L'arrivée d'un sol complexe à intégrer à l'agriculture

De ce phénomène découle donc une véritable "arrivée du sol" dans l'agriculture. On commence à parler de sa complexité, on déplore le peu de connaissance qui sont produites à son sujet.

 

Jérôme Vaujour, professeur d'agronomie au lycée agricole d'Yssingeaux, en Haute-Loire vient confirmer ce changement. Pour lui, le sol est l'élément de culture avec lequel les élèves ont le plus de mal, il est bien moins appréhendé que l'eau ou l'environnement, les deux autres piliers de son cours de "Sciences et Techniques Agronomiques". M. Vaujour est sensibilisé à cette arrivée nouvelle du sol et affirme que petit à petit l'enseignement agricole y accorde une importance accrue. Cette évolution est extrêmement lente mais voit notamment apparaître un plus grand crédit aux interactions, aux symbioses qui peuvent exister entre le sol et les plantes... Cependant, la complexité du sujet freine la sensibilisation des élèves.

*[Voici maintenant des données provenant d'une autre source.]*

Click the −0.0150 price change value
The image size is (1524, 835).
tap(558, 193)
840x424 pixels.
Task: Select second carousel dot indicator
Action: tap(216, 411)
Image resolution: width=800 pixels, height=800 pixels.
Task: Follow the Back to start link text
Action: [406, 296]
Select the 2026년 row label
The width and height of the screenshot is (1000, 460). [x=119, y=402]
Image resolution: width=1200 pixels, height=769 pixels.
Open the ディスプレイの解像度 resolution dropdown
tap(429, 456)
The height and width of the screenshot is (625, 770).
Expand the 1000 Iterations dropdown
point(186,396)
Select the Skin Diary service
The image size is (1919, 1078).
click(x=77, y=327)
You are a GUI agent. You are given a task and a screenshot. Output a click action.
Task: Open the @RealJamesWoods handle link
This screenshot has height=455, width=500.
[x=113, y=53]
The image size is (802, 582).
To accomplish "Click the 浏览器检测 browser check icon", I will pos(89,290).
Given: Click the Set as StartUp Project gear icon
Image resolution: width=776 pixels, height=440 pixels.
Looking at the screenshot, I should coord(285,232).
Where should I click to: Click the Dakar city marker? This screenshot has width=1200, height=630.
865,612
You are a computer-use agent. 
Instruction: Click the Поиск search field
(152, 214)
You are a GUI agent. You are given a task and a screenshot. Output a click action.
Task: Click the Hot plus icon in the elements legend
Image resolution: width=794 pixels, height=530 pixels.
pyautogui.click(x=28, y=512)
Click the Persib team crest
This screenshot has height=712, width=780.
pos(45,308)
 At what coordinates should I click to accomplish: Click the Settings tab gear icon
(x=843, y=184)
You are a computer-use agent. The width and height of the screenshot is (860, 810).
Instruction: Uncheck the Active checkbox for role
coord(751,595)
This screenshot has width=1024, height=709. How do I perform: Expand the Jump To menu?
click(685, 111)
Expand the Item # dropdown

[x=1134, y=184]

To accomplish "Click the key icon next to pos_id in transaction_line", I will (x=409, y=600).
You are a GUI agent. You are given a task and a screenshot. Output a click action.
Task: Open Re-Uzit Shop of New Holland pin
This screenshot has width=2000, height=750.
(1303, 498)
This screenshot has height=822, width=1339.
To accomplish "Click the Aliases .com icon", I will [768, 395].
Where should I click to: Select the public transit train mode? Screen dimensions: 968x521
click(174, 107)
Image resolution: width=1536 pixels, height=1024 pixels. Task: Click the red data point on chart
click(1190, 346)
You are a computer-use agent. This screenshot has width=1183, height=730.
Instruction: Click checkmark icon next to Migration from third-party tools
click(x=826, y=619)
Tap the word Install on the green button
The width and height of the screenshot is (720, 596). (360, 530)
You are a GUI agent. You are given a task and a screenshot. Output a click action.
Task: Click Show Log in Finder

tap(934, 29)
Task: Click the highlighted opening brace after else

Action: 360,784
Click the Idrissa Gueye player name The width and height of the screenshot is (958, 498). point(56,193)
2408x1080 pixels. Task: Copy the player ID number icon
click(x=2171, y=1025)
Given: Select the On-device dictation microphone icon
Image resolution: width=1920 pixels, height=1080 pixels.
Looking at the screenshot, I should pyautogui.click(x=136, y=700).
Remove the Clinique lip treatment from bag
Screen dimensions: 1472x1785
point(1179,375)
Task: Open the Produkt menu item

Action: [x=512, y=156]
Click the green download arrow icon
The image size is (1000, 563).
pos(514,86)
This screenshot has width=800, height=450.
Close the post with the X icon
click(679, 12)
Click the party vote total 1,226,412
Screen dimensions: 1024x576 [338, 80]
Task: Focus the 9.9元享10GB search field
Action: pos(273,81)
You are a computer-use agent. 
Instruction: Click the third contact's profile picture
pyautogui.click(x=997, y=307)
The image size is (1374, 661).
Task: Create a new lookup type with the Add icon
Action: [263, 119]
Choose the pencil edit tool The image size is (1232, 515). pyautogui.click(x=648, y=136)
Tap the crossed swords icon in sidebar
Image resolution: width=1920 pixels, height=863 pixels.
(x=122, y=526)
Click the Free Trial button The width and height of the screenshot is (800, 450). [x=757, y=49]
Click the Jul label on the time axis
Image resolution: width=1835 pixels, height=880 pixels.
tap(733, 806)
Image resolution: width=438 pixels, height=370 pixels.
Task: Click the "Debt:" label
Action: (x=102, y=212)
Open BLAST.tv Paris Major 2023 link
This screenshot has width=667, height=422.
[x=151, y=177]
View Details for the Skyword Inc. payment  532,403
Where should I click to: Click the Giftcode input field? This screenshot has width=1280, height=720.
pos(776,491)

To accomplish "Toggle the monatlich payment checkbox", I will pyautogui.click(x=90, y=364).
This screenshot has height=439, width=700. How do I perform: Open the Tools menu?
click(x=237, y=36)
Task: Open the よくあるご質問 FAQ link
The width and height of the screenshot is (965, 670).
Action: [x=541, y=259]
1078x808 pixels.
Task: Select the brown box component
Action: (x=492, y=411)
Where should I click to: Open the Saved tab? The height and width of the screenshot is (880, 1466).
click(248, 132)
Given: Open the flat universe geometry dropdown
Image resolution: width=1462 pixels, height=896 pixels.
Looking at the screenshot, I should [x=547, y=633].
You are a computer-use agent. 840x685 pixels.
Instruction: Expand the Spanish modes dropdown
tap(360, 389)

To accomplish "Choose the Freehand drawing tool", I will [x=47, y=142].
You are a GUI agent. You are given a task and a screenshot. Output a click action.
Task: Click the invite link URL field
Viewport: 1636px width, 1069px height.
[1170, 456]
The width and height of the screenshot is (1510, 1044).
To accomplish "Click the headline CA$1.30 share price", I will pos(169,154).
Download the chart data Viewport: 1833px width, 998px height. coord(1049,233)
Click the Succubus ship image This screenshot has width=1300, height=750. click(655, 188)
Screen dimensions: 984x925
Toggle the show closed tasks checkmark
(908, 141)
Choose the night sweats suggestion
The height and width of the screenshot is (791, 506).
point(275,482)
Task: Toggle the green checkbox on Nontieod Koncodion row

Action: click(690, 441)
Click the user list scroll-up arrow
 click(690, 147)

Il est vrai que l'affirmation de la complexité du sol est au coeur de l'arrivée du sol dans le discours des agriculteurs.

 

On parle de plus en plus de la nécessité de le connaître, de connaîtres les dynamiques qu'il renferme pour pouvoir les intégrer à une production agricole durable. On se fait notamment une obligation de prendre connaissance de la vie qui agite les sols (vers de terre, acariens...) et d'affirmer qu'elle a un grand rôle à jouer dans une agriculture respectueuse de l'environnement...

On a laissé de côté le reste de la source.